WORK ITEM
Only the lines below from the one containing "Screen dimensions: 438x737" to the one containing "Image resolution: width=692" should be repeated, both included and unchanged.

SOURCE MATERIAL
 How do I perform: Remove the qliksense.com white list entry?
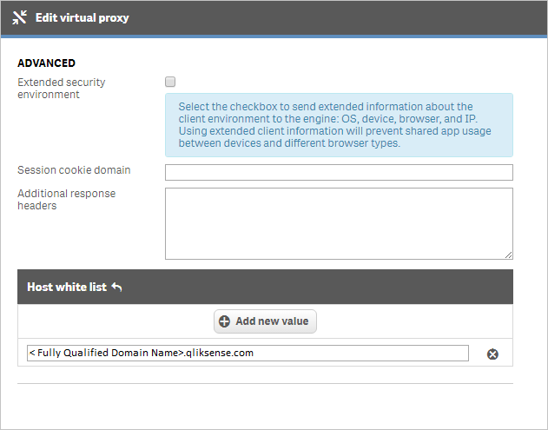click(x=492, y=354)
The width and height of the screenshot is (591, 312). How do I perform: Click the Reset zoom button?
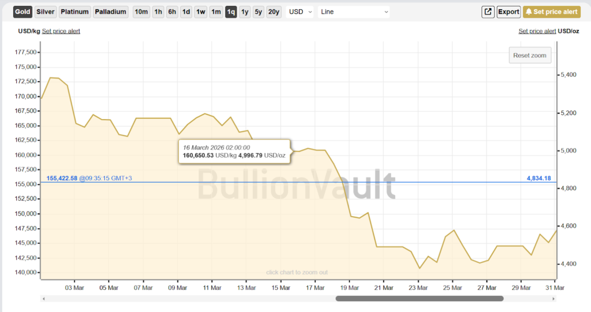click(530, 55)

--

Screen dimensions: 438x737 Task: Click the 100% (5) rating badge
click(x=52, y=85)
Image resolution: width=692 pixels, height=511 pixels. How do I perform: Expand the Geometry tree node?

EXPECTED OUTPUT
Screen dimensions: 438x737 Task: Click the 100% (5) rating badge
click(x=52, y=85)
Image resolution: width=692 pixels, height=511 pixels. How do I perform: Expand the Geometry tree node?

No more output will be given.